### ABOUT THIS EXERCISE
Would you please return the data below verbatim, without its pictures?

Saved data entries
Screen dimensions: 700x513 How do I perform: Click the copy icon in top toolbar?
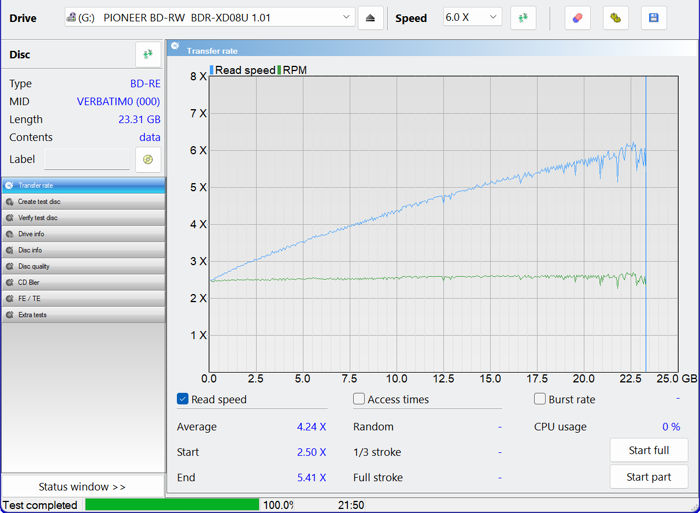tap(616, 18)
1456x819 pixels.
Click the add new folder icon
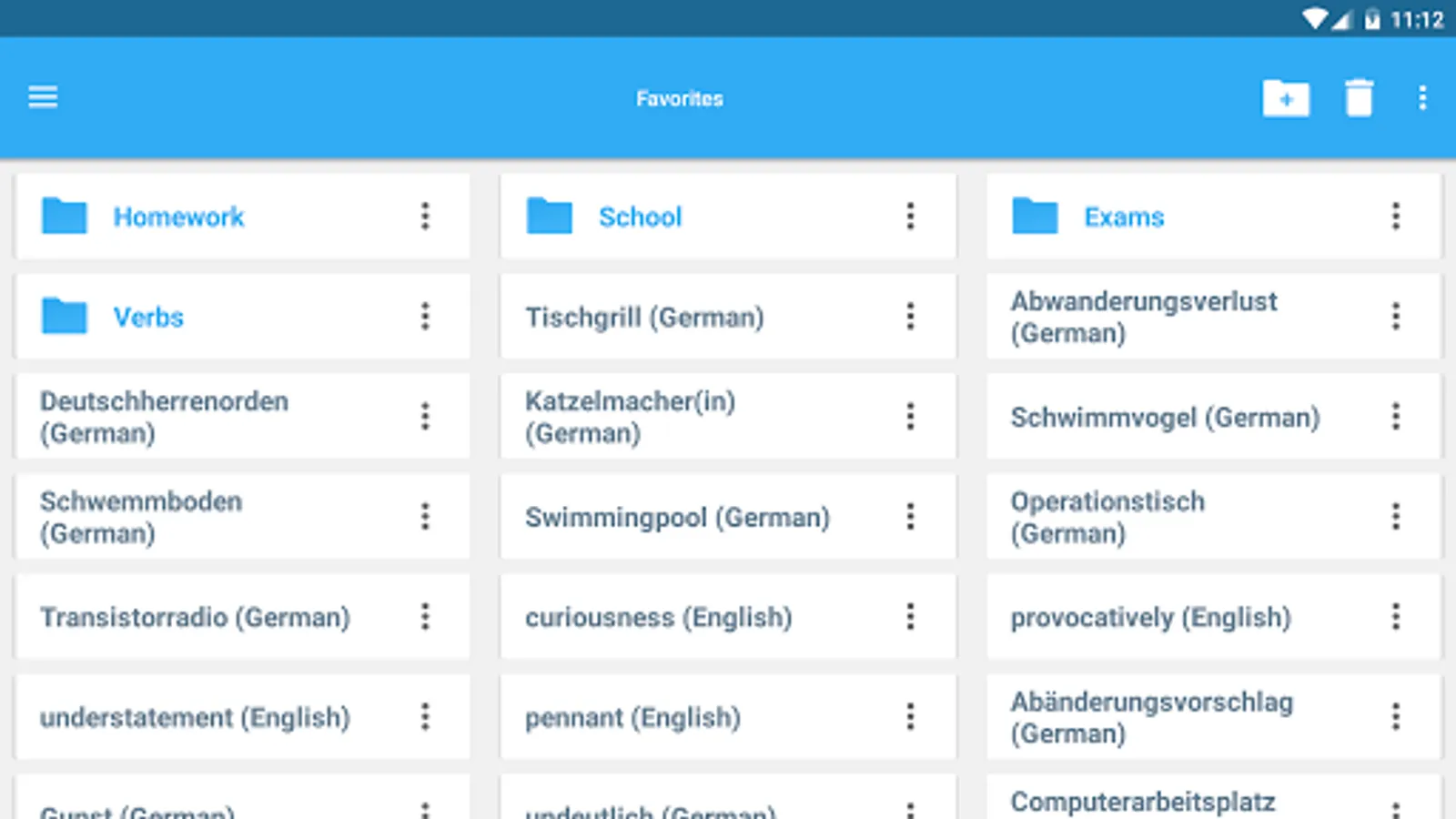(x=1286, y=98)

### OUTPUT OF THE EXERCISE
Screen dimensions: 700x513 How do I perform: Click the copy icon in top toolbar?
tap(616, 18)
1456x819 pixels.
Click the add new folder icon
(x=1286, y=98)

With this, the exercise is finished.